下に掲げる映画「家族ゲーム」の感想文を、最後の一文の後から書き進めてください。

• [提示本文]
--*--
「家族ゲーム」  1982年  日本

監督;森田芳光
出演;松田優作,宮川一朗太,伊丹十三,由紀さおり
2011年8月?日  DVD  自宅ごろ寝シアター

dvd

沼田家。優秀な兄に比べ、成績がパッとしない茂之。高校受験のために家庭教師の吉本がやってくる。吉本は三流大学7年生、植物図鑑を持ち歩く風変わりな男だった。家族崩壊をシュールなタッチで描く。
私はこの映画を多分87-88年頃に見ているが、今見直すと、この家族を通して80年代という時代の空気が伝わってくる。それは一言で言うと「軽薄」。高度成長が行き着いた先の80年代には「一億総中流」と言う言葉が生まれたように、失業や貧困の心配もなくなって生活は安定し、格差も縮小した。だれもが経済成長は永遠に続き、ますます豊かになるのが当たり前と考えるようになり、ブランド品を持ったり、リッチな食事をしたり、海外旅行をしたり、お金で楽しむことに憧れ、それが格好いいことになった。大人たちは人から羨まれるようなステキ「中流」生活を誇示することに喜びを感じ、若者たちも、夢に向かって地味にコツコツ努力するのはダサくなり、何をしたいか分からないけど、とりあえず卒業したら給料の良い大企業に入社できそうなブランド力のある学校に入ることが目標になった。ま、乱暴な見方だけど、そんな空気があった時代。
この映画は、80年代の中流家族を皮肉っている。この家族も「軽薄」。自分以外の家族+家庭教師は、互いに互いのゲームのコマ。誰をどう動かしたら、自分が一番楽で有利に目的を達成できるかという原理で動いている。親は次男茂之をレベルの高い高校に入れたいけど、いろいろ難しいお年頃の彼に向き合うのは嫌。勉強も、勉強以外のことでも面倒なことは家庭教師に押しつけ、家庭教師に対してはお金で動機付け。なので、家庭教師は茂之に勉強させるために容赦ないことも言うし、手荒なこともする。一方の子供はというと、良い高校に入った兄は何がやりたいのかよく分かってないし、茂之は自分のためというより、成績が良くなると、いじめっ子が悔しがって面白いという理由で成績が伸びていく。親はそんな事情を全く知らないし、知ろうともしない。こんな希薄な家族関係を、短くインパクトのある会話、独特の「間」、ロングショットの多用、横並びの画面(人間が向かい合って話をしない)など、野心的な方法でさまざま見せていく。ありふれた日常なんだけど、微妙に現実離れした雰囲気と毒があって、思わずクスリと笑ってしまう。おもしろいシーンを紹介したいけど書き切れないので、下に張りつけた予告↓でその雰囲気を見てちょーだい(←手抜き・汗)
--*--
• [データ抜粋]
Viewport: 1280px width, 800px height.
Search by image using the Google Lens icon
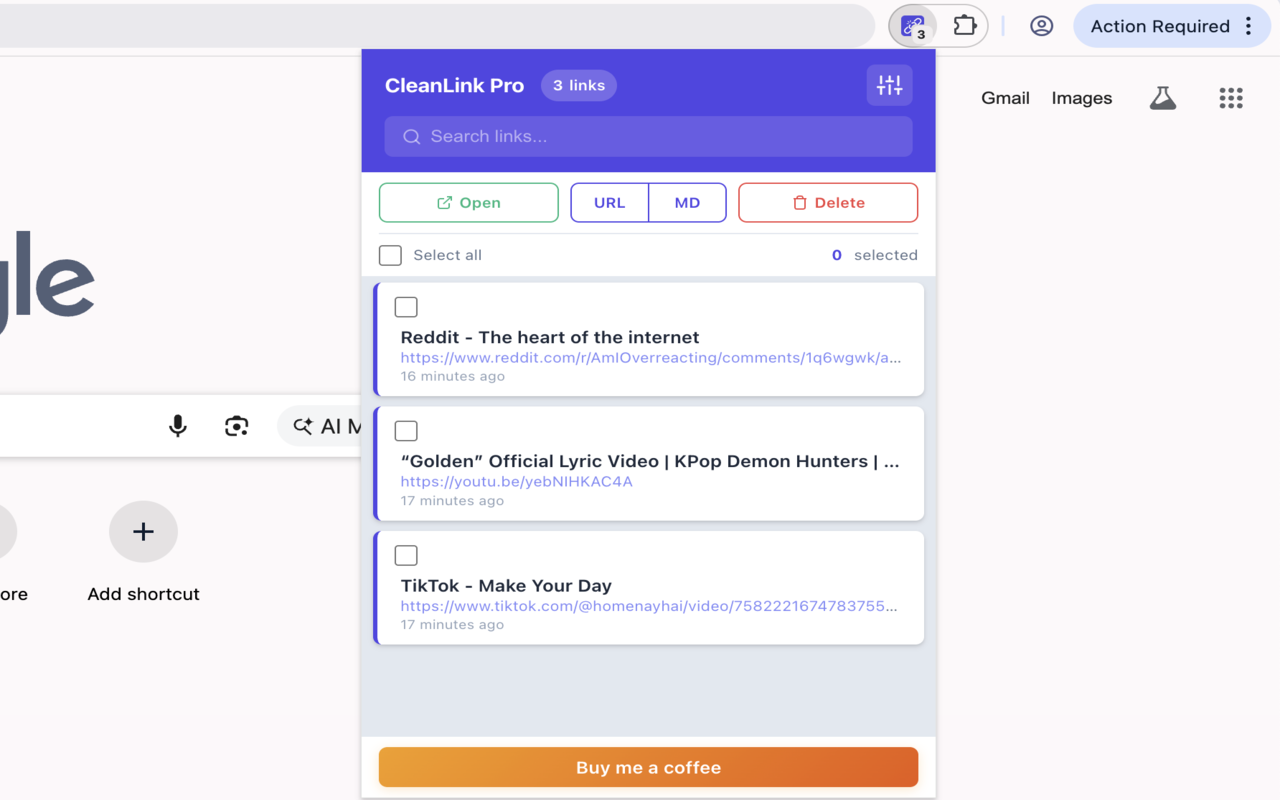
--*--
• [回答]
本筋とはあまり関係ないけど、もう一つ、この映画で私が80年代の空気を感じたもの、それはご近所の奥さん・戸川純の存在。80年代「ネアカ」「ネクラ」という言葉が流行った。この言葉も「軽薄」の時代を象徴するものだけど、「ネアカ」=オシャレで、明るく、友だちもたくさんいて、後腐れなくクールに楽しく遊べる人が好まれ、逆に「ネクラ」=地味で、内向的で、社会や生き方とか小難しいことを考えたり、ウジウジ悩むような人や、またあまり理解が得られない趣味を極めるような「オタク」(今とは意味が違う、否定的)は面倒くさがられた。そして、戸川純という女優は80年代「ネクラ」のアイコンだった。映画のなかで、戸川純はそのイメージ通りの「ネクラ」な奥さん役である。彼女は、舅の介護を一生懸命やっていたり、近い日にくるだろう葬式のことを真剣に悩んでいたり、沼田家の奥さんと横並びではなく向かい合って対話しようとしたり、唯一、まともな人間関係を築こうとしている人に見える。でも、沼田家の奥さんにとってはうざったい人として描かれている。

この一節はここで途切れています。